Lições históricas e o debate atual
A análise comparada dessas experiências aponta para uma conclusão recorrente nos estudos históricos: o autoritarismo não se define apenas por ideologia, mas por práticas concretas de poder. Culto à personalidade, desprezo por instituições, repressão a opositores e manipulação do processo eleitoral foram características comuns tanto ao fascismo quanto a outros regimes ditatoriais do século XX.
Nesse sentido, a história de Livorno sugere que a Esquerda democrática fortalece sua legitimidade quando é capaz de criticar e rejeitar ditaduras, independentemente de alinhamentos geopolíticos. Da mesma forma, a tradição liberal e conservadora europeia demonstra que a Direita preserva sua herança quando se recusa a apoiar lideranças golpistas, mesmo quando estas se apresentam como representantes de valores nacionais ou morais.

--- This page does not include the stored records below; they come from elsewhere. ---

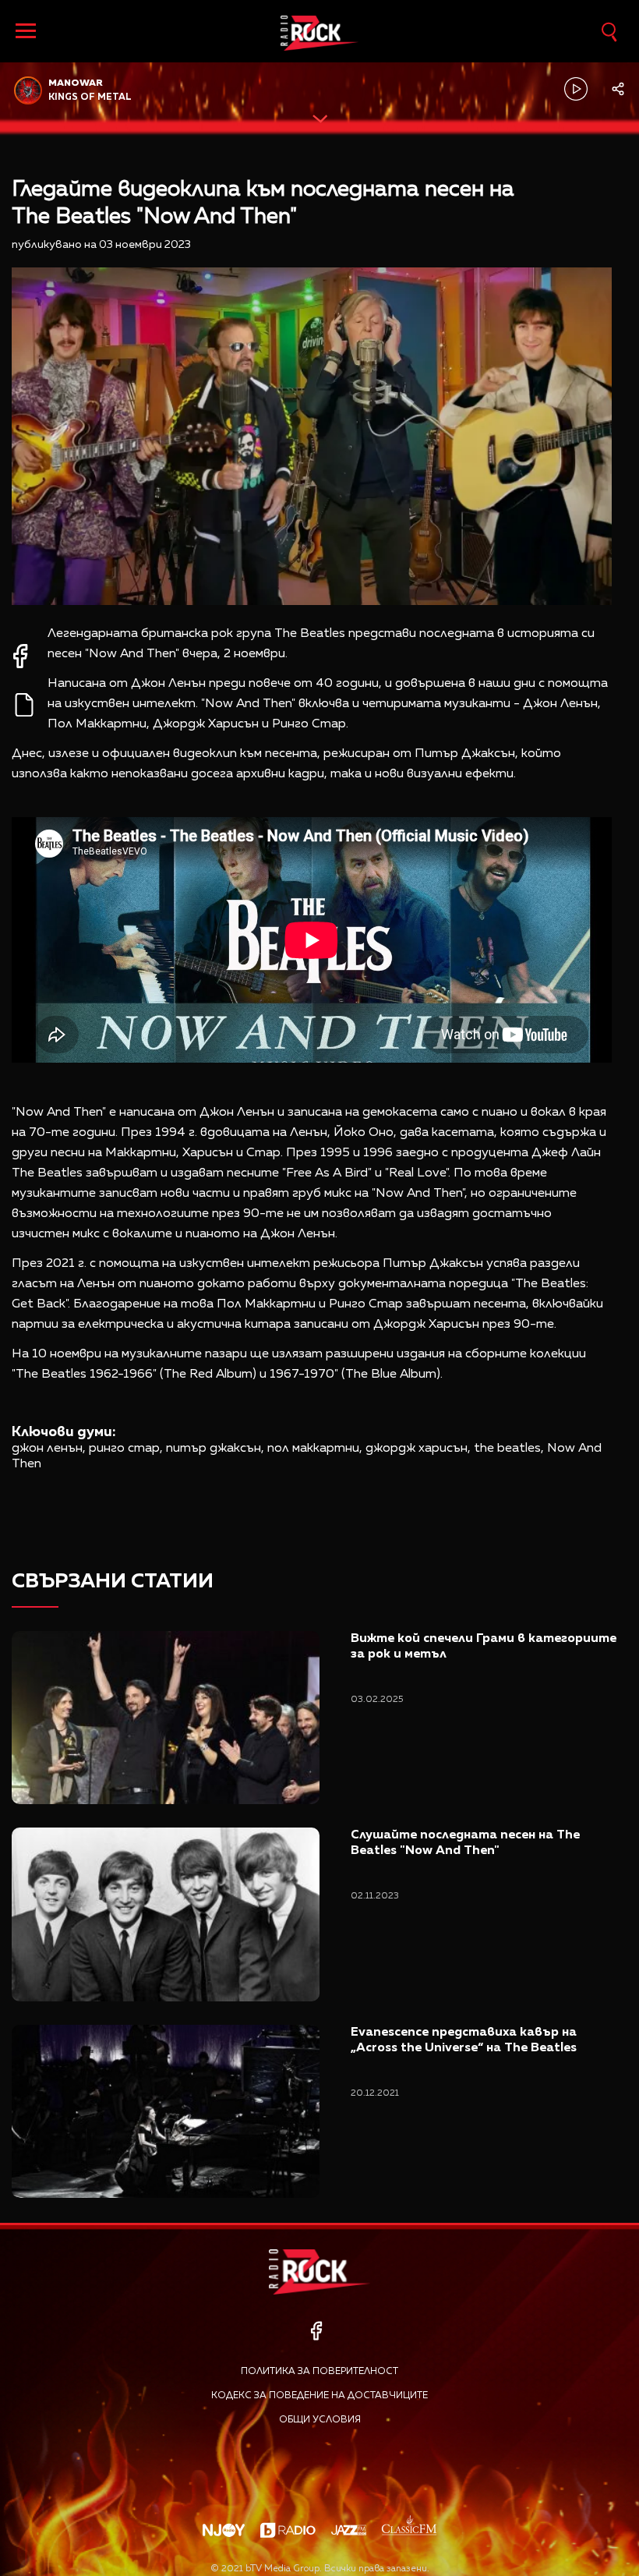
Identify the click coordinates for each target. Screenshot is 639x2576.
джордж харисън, (418, 1448)
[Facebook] (316, 2330)
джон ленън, (49, 1448)
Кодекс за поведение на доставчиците (319, 2396)
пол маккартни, (314, 1448)
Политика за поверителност (319, 2371)
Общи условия (320, 2420)
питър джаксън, (215, 1448)
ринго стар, (126, 1448)
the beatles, (509, 1448)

O registro histórico do século XX é consistente em um ponto: regimes personalistas e autoritários corroem tanto projetos revolucionários quanto tradições conservadoras. A resistência ao fascismo não foi um patrimônio exclusivo de um campo político, mas o resultado de escolhas feitas — ou recusadas — diante do poder absoluto.
A história não oferece receitas prontas, mas fornece critérios. Entre eles, talvez o mais claro seja este: quando a democracia é relativizada em nome da conveniência ideológica, o resultado tende a ser menos política e mais ruína institucional.
Por fim, não podemos deixar de citar, a vergonha que é para a Direita brasileira apoiar um golpista fascistóide como Jair Bolsonaro.
Da mesma maneira que a Esquerda brasileira, não pode se dar ao luxo de apoiar ditadores como Nicolás Maduro.